#### [Set task]
Report each line of the records below that contains the string "width", copying every such line in full.

____

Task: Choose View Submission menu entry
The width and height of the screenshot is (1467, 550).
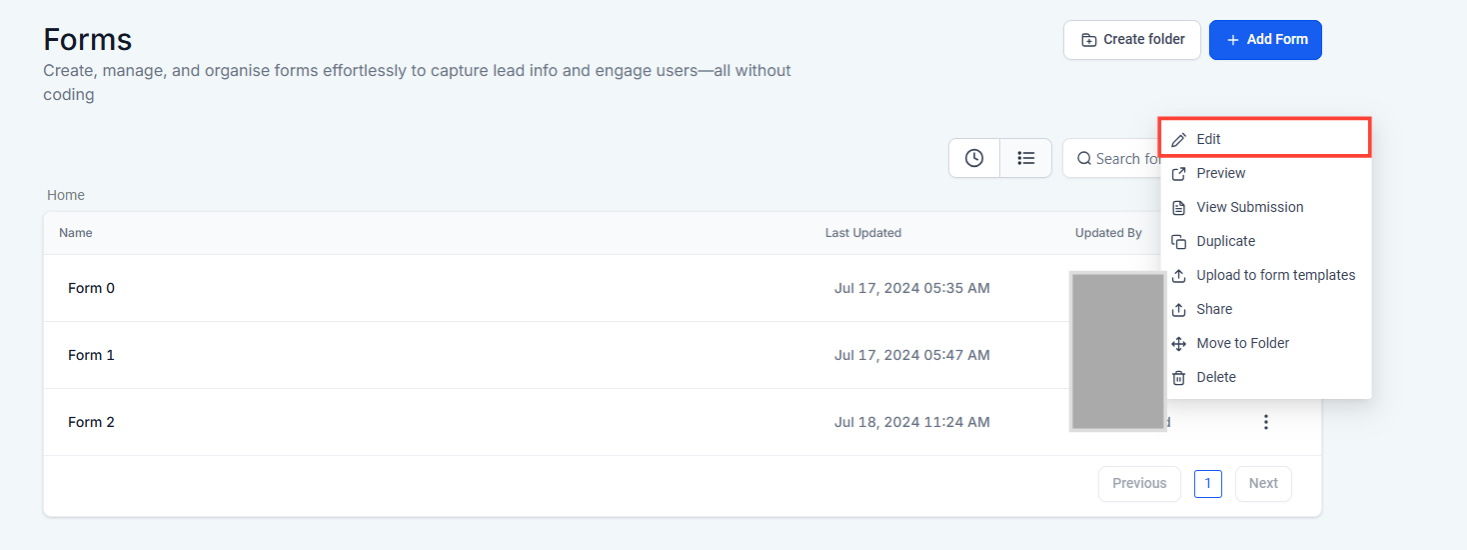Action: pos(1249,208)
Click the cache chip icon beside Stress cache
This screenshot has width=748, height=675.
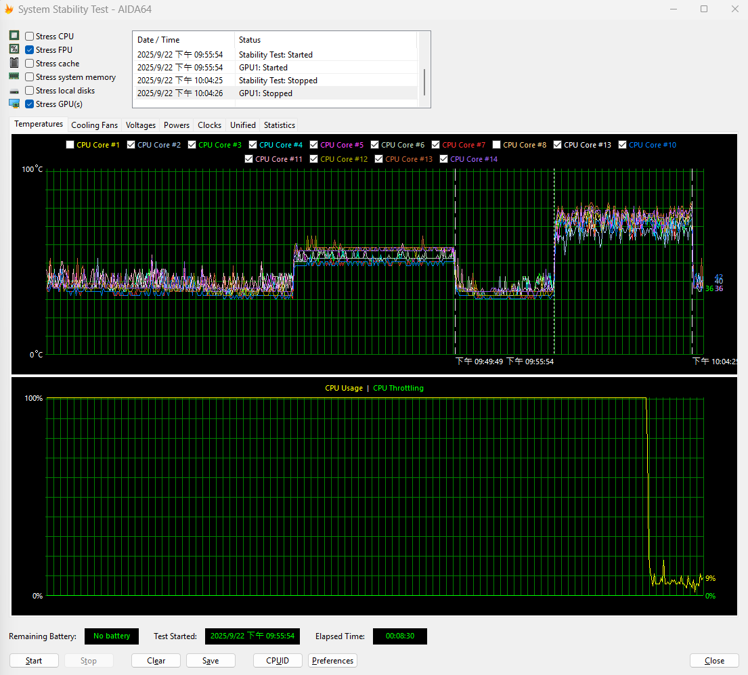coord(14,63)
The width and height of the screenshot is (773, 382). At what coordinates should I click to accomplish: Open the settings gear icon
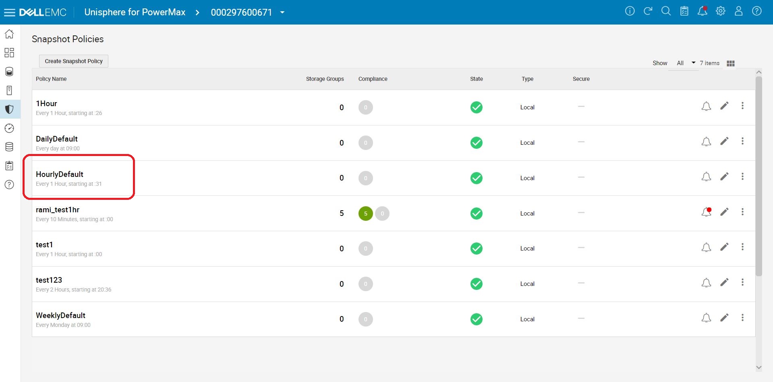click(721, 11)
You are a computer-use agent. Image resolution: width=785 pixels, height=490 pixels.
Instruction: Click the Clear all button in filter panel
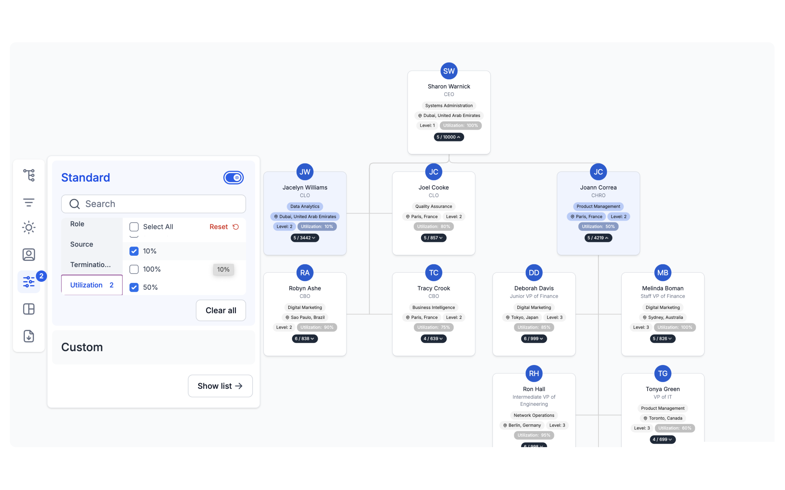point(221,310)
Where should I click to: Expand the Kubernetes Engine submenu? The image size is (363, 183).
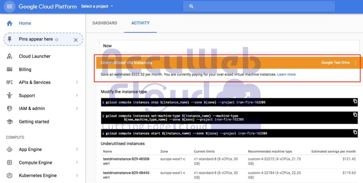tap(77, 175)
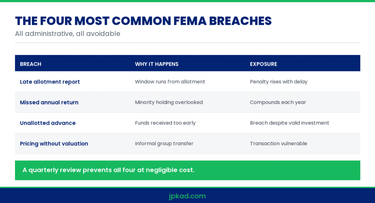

____

#### [The completed task]
The width and height of the screenshot is (1467, 550).
This screenshot has width=748, height=675.
The width and height of the screenshot is (773, 382). At what coordinates should I click to accomplish: Open the settings gear icon
You are a computer-use agent. Image resolution: width=785 pixels, height=490 pixels.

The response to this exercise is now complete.